А палач тем временем сходил к тому месту, где находилась разбитая в щепы скамья, подобрал свой топор и возвращался назад. Это и отрезвило Антона Варфоломеевича. Он пристально вгляделся и среди обломков стульев и кресел, среди куч спутанного серпантина и прочей мишуры разглядел самую натуральную плаху. Она колода колодой стояла в трех метрах от него.
— Давай, милай! — подтолкнул его палач. — Пора!
От растерянности и думая, что лучше быть послушным, Антон Варфоломеевич опустился, где стоял, прополз на коленях отделявшее его от плахи расстояние и покорно положил на нее голову. За спиной он расслышал всхлипывания растроганного палача. Обернулся. Тот, сжав под мышкой топор и стащив с головы капюшон, размазывал огромной ручищей слезы по лицу. И лицо это показалось Антону Варфоломеевичу невероятно знакомым, он даже испугался. Отвлек его румянолицый.
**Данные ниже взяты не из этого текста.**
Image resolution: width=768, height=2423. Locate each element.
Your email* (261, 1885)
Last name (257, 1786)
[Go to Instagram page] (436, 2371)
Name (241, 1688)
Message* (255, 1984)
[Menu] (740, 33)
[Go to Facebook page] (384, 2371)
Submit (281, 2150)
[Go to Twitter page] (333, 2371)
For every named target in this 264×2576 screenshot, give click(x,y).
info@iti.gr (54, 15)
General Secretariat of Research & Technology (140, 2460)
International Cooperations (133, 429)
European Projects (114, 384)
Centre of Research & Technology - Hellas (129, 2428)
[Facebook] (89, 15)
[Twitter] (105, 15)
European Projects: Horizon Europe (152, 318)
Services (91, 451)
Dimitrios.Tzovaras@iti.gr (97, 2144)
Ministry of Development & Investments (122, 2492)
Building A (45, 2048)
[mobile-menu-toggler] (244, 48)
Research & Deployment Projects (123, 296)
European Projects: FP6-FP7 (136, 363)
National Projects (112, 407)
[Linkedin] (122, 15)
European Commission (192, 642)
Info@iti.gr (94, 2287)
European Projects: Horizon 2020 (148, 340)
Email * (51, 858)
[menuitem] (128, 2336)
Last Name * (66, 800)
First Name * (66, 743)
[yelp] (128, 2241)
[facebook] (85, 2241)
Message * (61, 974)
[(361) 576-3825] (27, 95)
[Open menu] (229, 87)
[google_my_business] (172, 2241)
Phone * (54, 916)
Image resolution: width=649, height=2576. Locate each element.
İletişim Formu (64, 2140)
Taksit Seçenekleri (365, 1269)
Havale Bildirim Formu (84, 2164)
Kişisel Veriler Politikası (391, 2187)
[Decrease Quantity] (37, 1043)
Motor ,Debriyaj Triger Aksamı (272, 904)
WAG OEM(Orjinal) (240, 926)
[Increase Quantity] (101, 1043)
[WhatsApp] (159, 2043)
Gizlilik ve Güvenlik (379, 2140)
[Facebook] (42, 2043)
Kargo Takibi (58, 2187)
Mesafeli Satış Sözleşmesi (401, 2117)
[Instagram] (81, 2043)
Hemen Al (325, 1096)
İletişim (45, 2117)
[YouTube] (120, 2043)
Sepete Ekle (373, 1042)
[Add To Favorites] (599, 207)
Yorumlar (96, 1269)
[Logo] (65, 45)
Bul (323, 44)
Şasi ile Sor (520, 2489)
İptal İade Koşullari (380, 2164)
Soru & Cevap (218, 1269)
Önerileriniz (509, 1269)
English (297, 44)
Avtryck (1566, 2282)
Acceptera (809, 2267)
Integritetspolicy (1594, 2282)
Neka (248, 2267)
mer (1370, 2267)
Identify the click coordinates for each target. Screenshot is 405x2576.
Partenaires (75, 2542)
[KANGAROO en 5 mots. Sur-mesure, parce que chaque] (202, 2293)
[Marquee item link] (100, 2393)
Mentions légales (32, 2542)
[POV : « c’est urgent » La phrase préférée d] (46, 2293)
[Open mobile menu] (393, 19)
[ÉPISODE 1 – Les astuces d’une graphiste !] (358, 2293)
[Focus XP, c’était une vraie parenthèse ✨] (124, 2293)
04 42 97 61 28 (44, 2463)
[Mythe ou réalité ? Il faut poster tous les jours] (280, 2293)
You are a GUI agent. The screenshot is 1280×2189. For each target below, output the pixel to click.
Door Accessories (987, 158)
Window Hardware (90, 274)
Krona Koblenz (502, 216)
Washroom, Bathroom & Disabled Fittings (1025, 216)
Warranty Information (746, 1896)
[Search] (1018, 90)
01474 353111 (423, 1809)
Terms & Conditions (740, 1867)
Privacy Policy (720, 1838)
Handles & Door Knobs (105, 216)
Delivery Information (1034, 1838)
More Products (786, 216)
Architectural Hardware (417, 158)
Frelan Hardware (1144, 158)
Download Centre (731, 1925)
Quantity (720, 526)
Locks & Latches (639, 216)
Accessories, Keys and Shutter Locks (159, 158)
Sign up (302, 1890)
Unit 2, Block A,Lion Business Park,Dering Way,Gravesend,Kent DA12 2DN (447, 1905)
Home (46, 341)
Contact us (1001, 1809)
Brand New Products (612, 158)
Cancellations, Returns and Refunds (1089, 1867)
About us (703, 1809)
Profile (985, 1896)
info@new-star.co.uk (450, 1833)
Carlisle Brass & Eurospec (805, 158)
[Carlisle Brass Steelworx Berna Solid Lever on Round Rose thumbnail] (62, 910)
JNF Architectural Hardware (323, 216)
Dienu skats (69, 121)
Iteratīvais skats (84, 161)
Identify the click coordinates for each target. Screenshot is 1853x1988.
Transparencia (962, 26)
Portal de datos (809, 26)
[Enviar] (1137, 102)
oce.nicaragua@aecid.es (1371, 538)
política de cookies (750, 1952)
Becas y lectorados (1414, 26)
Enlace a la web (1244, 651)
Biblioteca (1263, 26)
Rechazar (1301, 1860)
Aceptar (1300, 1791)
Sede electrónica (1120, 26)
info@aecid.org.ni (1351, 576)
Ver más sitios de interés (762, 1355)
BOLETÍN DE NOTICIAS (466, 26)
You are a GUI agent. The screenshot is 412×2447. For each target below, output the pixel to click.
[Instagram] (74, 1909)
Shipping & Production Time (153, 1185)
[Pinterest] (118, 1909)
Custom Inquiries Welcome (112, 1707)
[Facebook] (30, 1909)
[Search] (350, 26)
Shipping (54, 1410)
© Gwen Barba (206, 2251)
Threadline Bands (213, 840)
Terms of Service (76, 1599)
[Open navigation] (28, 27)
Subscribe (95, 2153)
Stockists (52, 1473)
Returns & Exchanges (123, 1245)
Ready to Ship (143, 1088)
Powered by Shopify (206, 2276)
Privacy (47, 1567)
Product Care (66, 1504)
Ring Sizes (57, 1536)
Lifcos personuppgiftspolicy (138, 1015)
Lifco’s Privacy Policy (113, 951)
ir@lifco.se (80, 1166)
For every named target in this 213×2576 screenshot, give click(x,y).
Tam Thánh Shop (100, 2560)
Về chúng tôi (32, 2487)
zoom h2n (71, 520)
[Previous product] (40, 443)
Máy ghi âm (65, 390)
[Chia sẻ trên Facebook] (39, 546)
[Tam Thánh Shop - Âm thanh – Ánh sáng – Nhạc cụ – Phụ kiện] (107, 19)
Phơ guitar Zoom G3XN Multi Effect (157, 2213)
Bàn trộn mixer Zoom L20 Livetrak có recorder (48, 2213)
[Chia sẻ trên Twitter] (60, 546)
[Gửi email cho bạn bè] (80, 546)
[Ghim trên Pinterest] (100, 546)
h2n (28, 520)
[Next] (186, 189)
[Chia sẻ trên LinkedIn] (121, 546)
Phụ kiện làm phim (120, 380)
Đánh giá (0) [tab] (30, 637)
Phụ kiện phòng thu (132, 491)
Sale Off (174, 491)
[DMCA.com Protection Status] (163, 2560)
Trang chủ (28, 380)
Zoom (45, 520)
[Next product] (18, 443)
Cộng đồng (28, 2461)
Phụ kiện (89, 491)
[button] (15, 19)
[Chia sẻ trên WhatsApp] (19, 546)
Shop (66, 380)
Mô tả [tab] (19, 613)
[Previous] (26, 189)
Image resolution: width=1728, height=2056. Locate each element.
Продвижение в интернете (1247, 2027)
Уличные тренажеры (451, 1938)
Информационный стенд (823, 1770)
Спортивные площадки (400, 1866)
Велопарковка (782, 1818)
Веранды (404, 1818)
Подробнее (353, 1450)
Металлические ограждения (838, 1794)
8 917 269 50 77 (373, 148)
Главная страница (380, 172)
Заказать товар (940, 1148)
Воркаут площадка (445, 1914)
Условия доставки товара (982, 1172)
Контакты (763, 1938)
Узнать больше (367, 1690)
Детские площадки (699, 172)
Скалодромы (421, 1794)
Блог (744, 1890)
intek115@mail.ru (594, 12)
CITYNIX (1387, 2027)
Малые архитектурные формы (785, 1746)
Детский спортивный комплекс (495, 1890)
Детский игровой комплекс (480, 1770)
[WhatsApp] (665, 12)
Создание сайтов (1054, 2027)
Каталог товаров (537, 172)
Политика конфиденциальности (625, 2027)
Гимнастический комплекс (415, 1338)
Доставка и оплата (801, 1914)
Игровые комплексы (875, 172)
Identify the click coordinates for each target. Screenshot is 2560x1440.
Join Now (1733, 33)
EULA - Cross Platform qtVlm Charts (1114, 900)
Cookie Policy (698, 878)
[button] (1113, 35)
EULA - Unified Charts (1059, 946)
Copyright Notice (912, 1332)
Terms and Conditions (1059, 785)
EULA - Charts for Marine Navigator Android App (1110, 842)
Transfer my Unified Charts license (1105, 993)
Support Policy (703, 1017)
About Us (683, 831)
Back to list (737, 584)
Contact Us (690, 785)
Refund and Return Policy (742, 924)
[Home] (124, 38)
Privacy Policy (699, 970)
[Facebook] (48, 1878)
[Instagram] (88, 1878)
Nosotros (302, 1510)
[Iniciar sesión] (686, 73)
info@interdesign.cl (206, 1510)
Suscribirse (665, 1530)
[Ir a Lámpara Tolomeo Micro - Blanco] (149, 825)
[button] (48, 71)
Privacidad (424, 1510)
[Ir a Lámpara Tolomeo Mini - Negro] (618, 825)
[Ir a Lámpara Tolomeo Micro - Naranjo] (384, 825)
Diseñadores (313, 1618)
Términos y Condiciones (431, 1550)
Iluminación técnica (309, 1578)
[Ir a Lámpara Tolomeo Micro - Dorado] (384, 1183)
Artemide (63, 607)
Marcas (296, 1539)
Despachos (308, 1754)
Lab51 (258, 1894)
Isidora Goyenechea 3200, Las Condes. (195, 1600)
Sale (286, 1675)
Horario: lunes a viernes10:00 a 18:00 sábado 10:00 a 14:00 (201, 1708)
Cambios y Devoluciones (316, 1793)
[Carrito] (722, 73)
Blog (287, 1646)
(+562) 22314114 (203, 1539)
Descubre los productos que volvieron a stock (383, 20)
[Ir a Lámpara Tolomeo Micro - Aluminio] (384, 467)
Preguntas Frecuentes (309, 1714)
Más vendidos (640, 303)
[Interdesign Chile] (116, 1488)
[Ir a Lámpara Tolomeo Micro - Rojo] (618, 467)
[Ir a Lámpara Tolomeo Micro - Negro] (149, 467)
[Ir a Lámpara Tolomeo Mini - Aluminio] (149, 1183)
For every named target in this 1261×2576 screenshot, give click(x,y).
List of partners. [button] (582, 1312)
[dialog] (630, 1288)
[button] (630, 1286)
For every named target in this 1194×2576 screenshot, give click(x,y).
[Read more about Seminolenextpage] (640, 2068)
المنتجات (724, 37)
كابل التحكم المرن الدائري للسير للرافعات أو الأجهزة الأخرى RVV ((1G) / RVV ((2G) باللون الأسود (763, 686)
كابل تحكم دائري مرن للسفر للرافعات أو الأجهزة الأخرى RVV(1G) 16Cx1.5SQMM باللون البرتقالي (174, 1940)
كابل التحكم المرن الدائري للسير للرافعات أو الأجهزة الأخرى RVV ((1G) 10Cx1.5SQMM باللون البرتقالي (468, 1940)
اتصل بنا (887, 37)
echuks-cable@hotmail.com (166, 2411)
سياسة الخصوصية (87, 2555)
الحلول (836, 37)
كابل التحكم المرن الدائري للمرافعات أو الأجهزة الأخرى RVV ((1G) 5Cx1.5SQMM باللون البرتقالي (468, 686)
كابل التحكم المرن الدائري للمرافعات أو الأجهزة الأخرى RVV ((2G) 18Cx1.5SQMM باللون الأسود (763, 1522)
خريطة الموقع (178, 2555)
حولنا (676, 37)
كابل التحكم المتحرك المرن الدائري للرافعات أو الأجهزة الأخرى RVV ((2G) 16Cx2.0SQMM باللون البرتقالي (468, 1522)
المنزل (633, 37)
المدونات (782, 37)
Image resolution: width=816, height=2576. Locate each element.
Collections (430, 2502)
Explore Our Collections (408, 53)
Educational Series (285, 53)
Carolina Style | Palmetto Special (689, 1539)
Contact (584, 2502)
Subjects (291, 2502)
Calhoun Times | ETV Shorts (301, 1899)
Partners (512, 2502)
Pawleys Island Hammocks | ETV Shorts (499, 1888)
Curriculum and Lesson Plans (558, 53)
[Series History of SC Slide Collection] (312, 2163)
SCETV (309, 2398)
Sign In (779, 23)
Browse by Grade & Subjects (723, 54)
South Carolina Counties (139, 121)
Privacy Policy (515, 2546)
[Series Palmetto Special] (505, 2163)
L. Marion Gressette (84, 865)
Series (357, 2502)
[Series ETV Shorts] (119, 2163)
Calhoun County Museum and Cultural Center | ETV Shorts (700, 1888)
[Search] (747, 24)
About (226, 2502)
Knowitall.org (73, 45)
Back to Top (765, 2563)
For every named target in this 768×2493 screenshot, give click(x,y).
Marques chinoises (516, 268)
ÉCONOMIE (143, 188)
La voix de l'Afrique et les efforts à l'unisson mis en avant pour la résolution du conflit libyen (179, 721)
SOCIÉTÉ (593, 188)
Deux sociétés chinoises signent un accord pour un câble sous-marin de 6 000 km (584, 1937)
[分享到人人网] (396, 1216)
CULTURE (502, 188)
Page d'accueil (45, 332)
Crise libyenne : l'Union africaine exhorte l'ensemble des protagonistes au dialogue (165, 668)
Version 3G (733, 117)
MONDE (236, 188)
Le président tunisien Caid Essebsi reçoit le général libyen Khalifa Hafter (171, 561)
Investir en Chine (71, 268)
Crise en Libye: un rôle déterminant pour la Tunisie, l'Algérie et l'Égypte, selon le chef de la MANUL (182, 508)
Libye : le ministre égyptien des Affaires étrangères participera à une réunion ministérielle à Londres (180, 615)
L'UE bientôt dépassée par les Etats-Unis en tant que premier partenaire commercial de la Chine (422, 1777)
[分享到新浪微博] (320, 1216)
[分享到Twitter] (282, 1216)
— Оглашаю приговор! — произнес он торжественно.
И в эту минуту зал снова наполнился, загудел, задрожал в ожидании. Антон Варфоломеевич краем глаза видел, что он на возвышении со своей плахой и палачом, а вокруг все — как и было с самого начала: ряды кресел, люди, лица, лица… И гомон, и настороженная тишина.
Румянолицый влез на трибуну с ногами и парил теперь надо всеми.
— Оглашаю! — повторил он еще торжественнее.
Палач поплевал на руки, потер их крепко-накрепко и ухватисто взялся за топор. Зал ахнул в каком-то слаженном едином порыве. Многие привстали.
— Прошу внимания! — громко и иным тоном произнес румянолицый. — Перед оглашением, товарищи, прошу поприветствовать маэстро!
Раздался робкий хлопок, другой, третий… И посыпались, посыпались — сначала не слишком уверенные, но затем все более слаженные и мощные. Зал рукоплескал. Палач с достоинством и величавостью раскланивался, прикладывал руку к сердцу. Но топора из другой не выпускал. Наконец все встали и аплодировали уже стоя. И неизвестно, чем бы все это кончилось, если бы не прозвучал совершенно неожиданно голос ниоткуда:
— Ну хватит уже!
Бурные озации смолкли, публика с шумом и треском уселась.
И тут Антон Варфоломеевич понял кое-что. Он приподнял голову с плахи, прислушался.
— Пора кончать! — прогрохотал как никогда ранее голос ниоткуда.
И Антон Варфоломеевич не ошибся, теперь он знал точно, наверняка — это его собственный голос! Да, голос ниоткуда был его, его голосом — какие сомнения?!
Он вскочил на ноги, метнул настороженный взгляд на человека в красной рубахе. Знакомое лицо? Ха-ха! Это же было его лицо! Как он мог не узнать сразу?! И вообще — это же он сам, один к одному! Не надо даже зеркала!
Вот теперь Антон Варфоломеевич испугался по-настоящему. Это был уже не испуг, а смертный, жуткий ужас. Бросив еще один взгляд на своего двойника в красном балахоне, он взревел носорогом, пнул ногой плаху, отчего та скатилась прямо в зал, на публику, и прыгнул сверху в проход.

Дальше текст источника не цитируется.